This function adds a Dirichlet condition on the variable varname and the mesh region region. This version is for vector field. It prescribes a condition \(Hu = r\) where \(H\) is a matrix field. The region should be a boundary. This region should be a boundary. Neumannterm is the expression of the Neumann term (obtained by the Green formula) described as an expression of GWFL. This term can be obtained with md.Neumann_term(varname, region) once all volumic bricks have been added to the model. The Dirichlet condition is prescribed with Nitsche’s method. CAUTION : the matrix H should have all eigenvalues equal to 1 or 0. dataname is the optional right hand side of the Dirichlet condition. It could be constant or described on a fem. gamma0name is the Nitsche’s method parameter. theta is a scalar value which can be positive or negative. theta = 1 corresponds to the standard symmetric method which is conditionally coercive for gamma0 small. theta = -1 corresponds to the skew-symmetric method which is inconditionally coercive. theta = 0 is the simplest method for which the second derivative of the Neumann term is not necessary even for nonlinear problems.
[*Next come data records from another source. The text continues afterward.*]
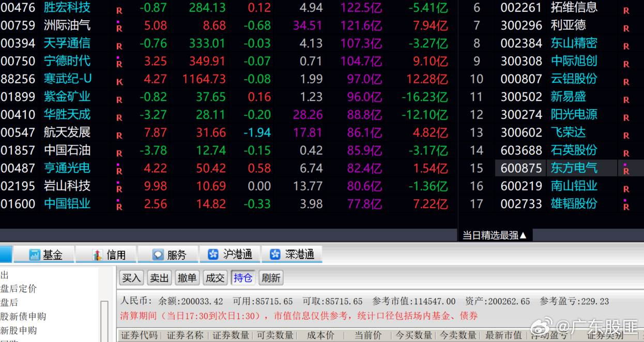Click the 撤单 button
Screen dimensions: 644x342
click(x=187, y=277)
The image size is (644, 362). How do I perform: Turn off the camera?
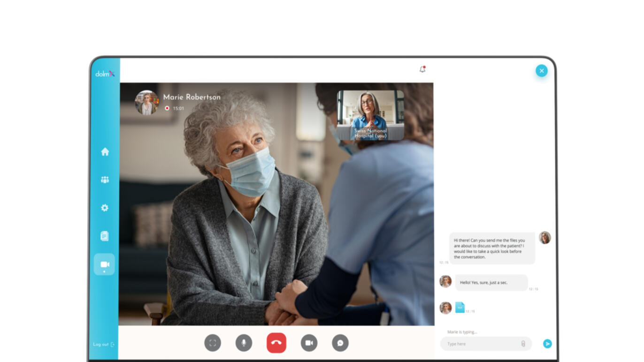[309, 343]
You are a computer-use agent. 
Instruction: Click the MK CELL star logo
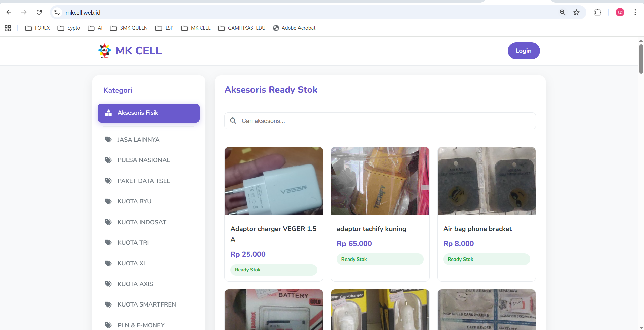point(105,51)

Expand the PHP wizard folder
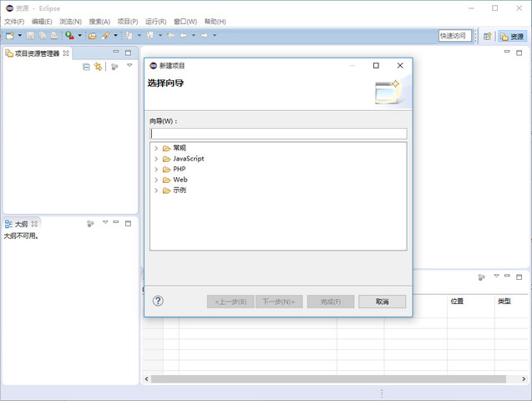(x=155, y=169)
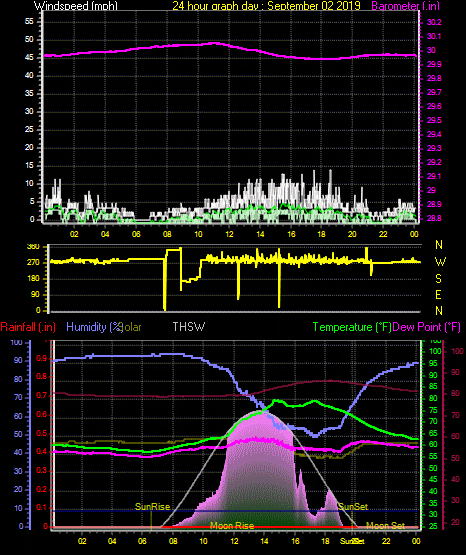Click the Moon Rise marker label
466x555 pixels.
click(x=232, y=526)
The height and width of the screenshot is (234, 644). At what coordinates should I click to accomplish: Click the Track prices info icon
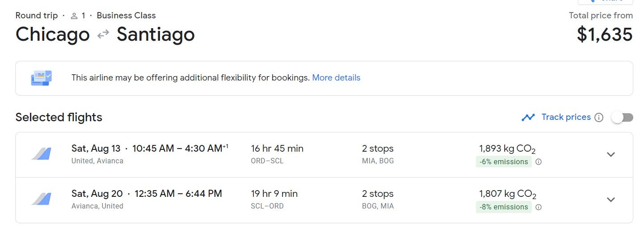599,118
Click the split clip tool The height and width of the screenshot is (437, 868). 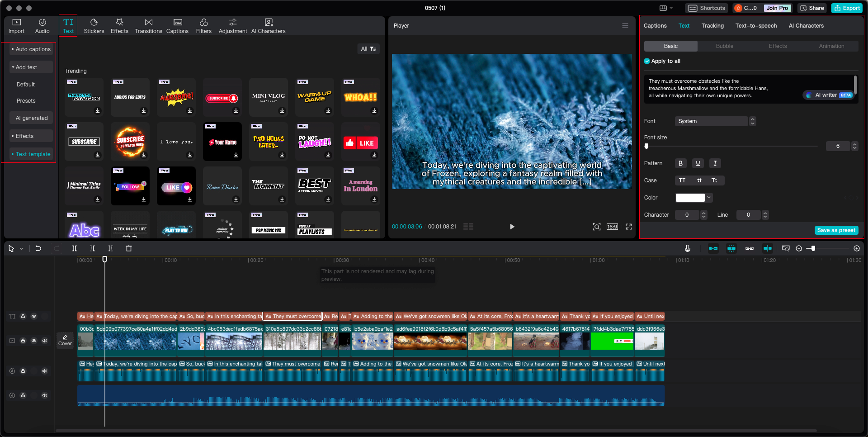[x=75, y=248]
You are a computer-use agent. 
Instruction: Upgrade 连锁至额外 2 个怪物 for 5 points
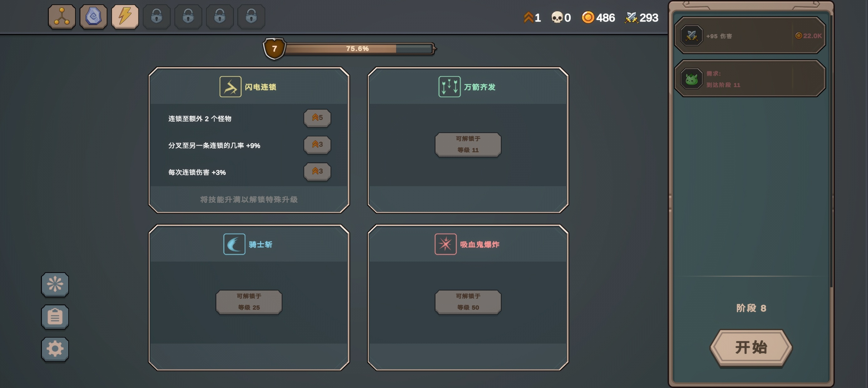click(317, 118)
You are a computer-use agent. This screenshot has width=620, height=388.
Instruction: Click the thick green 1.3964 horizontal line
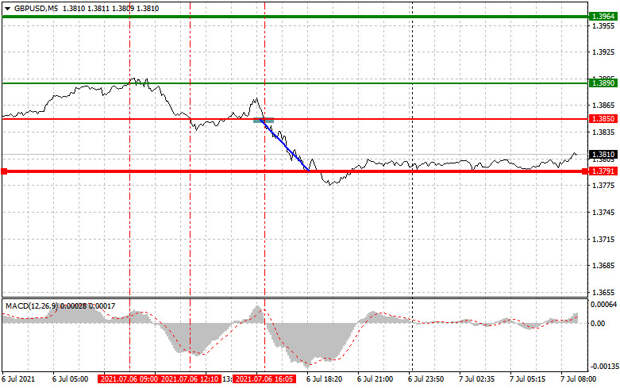click(295, 16)
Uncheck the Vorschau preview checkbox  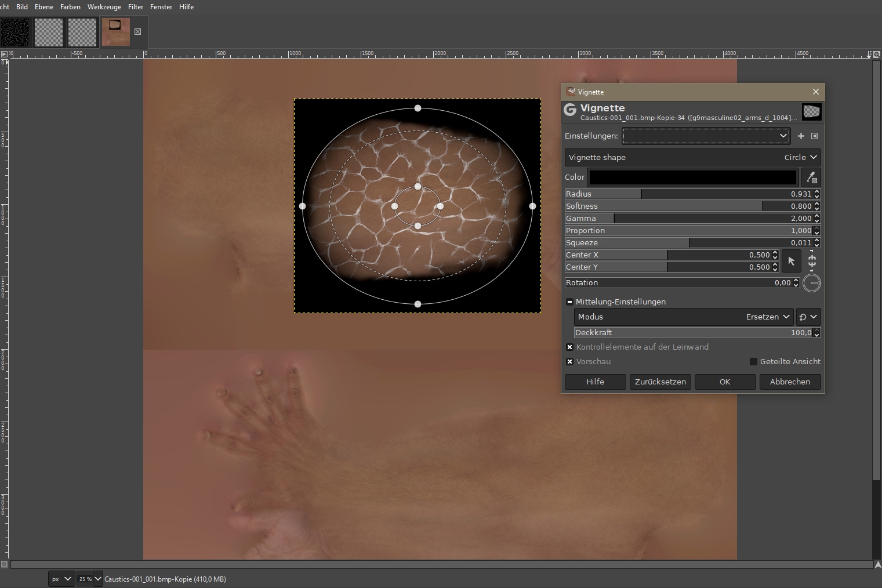point(569,361)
Hname is the data corresponding to the matrix field H. It has to be a constant matrix or described on a scalar fem. Returns the brick index in the model. (This brick is not fully tested)
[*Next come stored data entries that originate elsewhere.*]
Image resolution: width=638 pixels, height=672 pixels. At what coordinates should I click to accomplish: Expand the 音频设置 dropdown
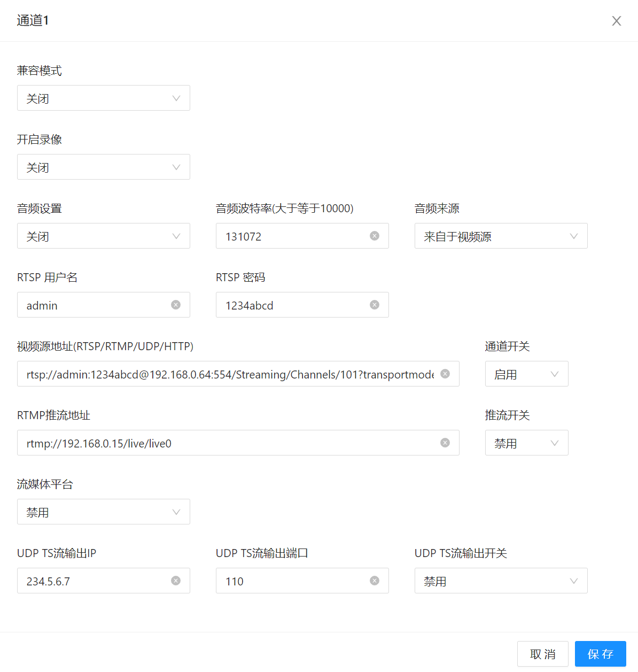(x=104, y=236)
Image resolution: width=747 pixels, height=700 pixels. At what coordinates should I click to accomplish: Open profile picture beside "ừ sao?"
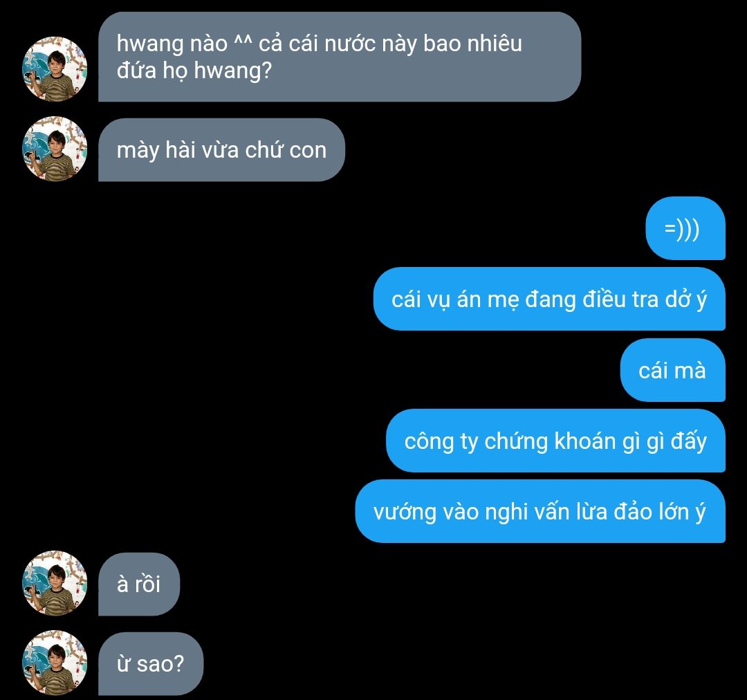[55, 663]
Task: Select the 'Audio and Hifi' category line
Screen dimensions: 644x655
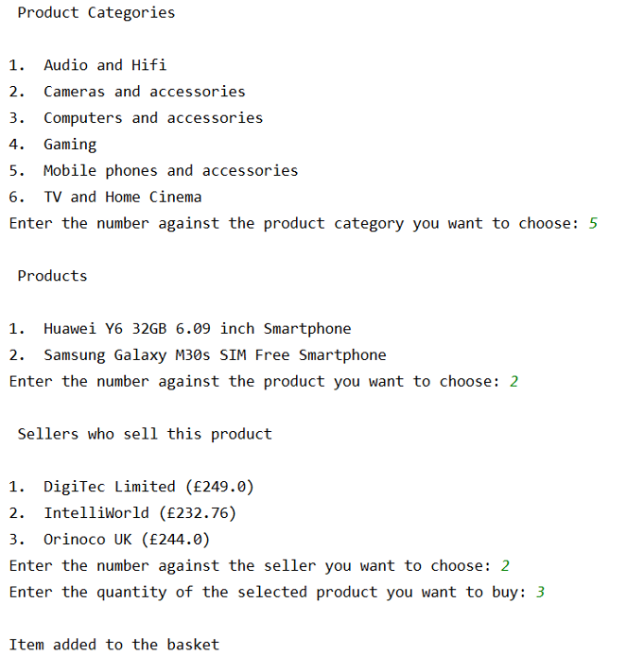Action: (x=104, y=65)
Generic Nitsche’s method for contact with friction condition

We describe here the use of Nitsche’s method to prescribe a contact with Coulomb friction condition in the small deformations framework. This corresponds to a weak integral contact condition which as some similarity with the ones which use Lagrange multipliers describe in the corresponding section, see Weak integral contact condition

In order to simplify notations, let use denote by \(P_{n,\mathscr{F}}\) the following map which corresponds to a couple of projections:

\[P_{n,\mathscr{F}}(x) = -(x.n)_- n + P_{B(0,\mathscr{F}(x.n)_-)}(x - (x.n)n)\]

This application make the projection of the normal part of \(x\) on \(\rm I\hspace{-0.15em}R_-\) and the tangential part on the ball of center \(0\) and radius \(\mathscr{F}(x.n)_-\), where \(\mathscr{F}\) is the friction coefficient.

Using this, and considering that the sliding velocity is approximated by \(\alpha(u_{_T} - w_{_T})\) where the expression of \(\alpha\) and \(w_{_T}\) depend on the time integration scheme used (see Weak integral contact condition), Nitsche’s term for contact with friction reads as:

\[\begin{split}&-\int_{\Gamma_C} \theta \gamma G\cdot D_u G[v] d\Gamma \\ &+\int_{\Gamma_C} \gamma P_{n,\mathscr{F}}(G - \dfrac{Au}{\gamma} + \dfrac{gap}{\gamma}n + \dfrac{\alpha w_{_T}}{\gamma})\cdot(\theta D_u G[v] - \dfrac{v}{\gamma}) d\Gamma.\end{split}\]

where \(\Gamma_C\) is the contact boundary, \(G\) is the Neumann term which represents here \(\sigma n\) the stress at the contact boundary and \(A\) is the \(d\times d\) matrix

\[A = \alpha I_d + (1-\alpha)n n^T\]

Note that for the variant with \(\theta=0\) a majority of terms vanish.

The following function adds a contact condition with or without Coulomb friction on the variable varname_u and the mesh boundary region. Neumannterm is the expression of the Neumann term (obtained by the Green formula) described as an expression of GWFL. This term can be obtained with md.Neumann_term(varname, region) once all volumic bricks have been added to the model. The contact condition is prescribed with Nitsche’s method. The rigid obstacle should be described with the data dataname_obstacle being a signed distance to the obstacle (interpolated on a finite element method). gamma0name is the Nitsche’s method parameter. theta is a scalar value which can be positive or negative. theta = 1 corresponds to the standard symmetric method which is conditionally coercive for gamma0 small. theta = -1 corresponds to the skew-symmetric method which is inconditionally coercive. theta = 0 is the simplest method for which the second derivative of the Neumann term is not necessary. The optional parameter dataexpr_friction_coeff is the friction coefficient which could be any expression of GWFL. Returns the brick index in the model.:

getfem::add_Nitsche_contact_with_rigid_obstacle_brick
(model &md, const mesh_im &mim, const std::string &varname_u,
 const std::string &Neumannterm,
 const std::string &expr_obs, const std::string &dataname_gamma0,
 scalar_type theta_,
 std::string dataexpr_friction_coeff,
 const std::string &dataname_alpha,
 const std::string &dataname_wt,
 size_type region);